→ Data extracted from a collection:
-- Opening Marker --
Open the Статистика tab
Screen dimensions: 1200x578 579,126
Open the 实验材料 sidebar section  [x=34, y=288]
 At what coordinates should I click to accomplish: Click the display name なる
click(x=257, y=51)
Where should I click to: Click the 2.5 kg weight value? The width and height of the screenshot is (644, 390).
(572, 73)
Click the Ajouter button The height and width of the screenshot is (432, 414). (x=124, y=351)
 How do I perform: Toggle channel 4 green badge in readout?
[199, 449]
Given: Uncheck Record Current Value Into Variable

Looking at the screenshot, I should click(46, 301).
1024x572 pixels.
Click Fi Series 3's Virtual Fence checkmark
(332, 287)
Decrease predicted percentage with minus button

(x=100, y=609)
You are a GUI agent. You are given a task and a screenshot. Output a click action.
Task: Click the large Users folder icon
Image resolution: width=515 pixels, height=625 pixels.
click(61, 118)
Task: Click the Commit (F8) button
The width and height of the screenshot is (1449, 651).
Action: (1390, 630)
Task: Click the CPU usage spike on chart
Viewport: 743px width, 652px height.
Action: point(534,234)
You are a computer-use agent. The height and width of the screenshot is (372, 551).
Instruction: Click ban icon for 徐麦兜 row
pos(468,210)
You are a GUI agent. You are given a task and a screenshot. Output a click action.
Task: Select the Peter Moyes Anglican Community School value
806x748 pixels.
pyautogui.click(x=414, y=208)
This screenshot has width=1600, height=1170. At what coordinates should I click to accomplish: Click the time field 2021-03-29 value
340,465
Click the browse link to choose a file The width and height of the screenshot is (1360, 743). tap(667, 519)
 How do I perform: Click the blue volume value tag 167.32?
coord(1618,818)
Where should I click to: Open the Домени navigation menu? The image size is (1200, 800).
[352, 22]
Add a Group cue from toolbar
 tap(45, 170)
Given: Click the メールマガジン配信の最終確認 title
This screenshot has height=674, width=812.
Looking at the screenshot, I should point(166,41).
-- Closing Marker --
→ Exercise details: Take the entries above and transcribe them in full.

→ Solution for this problem:
Open the Статистика tab
Screen dimensions: 1200x578 579,126
Open the 实验材料 sidebar section  [x=34, y=288]
 At what coordinates should I click to accomplish: Click the display name なる
click(x=257, y=51)
Where should I click to: Click the 2.5 kg weight value? The width and height of the screenshot is (644, 390).
(572, 73)
Click the Ajouter button The height and width of the screenshot is (432, 414). (x=124, y=351)
 How do I perform: Toggle channel 4 green badge in readout?
[199, 449]
Given: Uncheck Record Current Value Into Variable

Looking at the screenshot, I should click(46, 301).
1024x572 pixels.
Click Fi Series 3's Virtual Fence checkmark
(332, 287)
Decrease predicted percentage with minus button

(x=100, y=609)
You are a GUI agent. You are given a task and a screenshot. Output a click action.
Task: Click the large Users folder icon
Image resolution: width=515 pixels, height=625 pixels.
click(61, 118)
Task: Click the Commit (F8) button
The width and height of the screenshot is (1449, 651).
Action: (1390, 630)
Task: Click the CPU usage spike on chart
Viewport: 743px width, 652px height.
Action: point(534,234)
You are a computer-use agent. The height and width of the screenshot is (372, 551).
Instruction: Click ban icon for 徐麦兜 row
pos(468,210)
You are a GUI agent. You are given a task and a screenshot. Output a click action.
Task: Select the Peter Moyes Anglican Community School value
806x748 pixels.
pyautogui.click(x=414, y=208)
This screenshot has width=1600, height=1170. At what coordinates should I click to accomplish: Click the time field 2021-03-29 value
340,465
Click the browse link to choose a file The width and height of the screenshot is (1360, 743). tap(667, 519)
 How do I perform: Click the blue volume value tag 167.32?
coord(1618,818)
Where should I click to: Open the Домени navigation menu? The image size is (1200, 800).
[352, 22]
Add a Group cue from toolbar
 tap(45, 170)
Given: Click the メールマガジン配信の最終確認 title
This screenshot has height=674, width=812.
Looking at the screenshot, I should point(166,41).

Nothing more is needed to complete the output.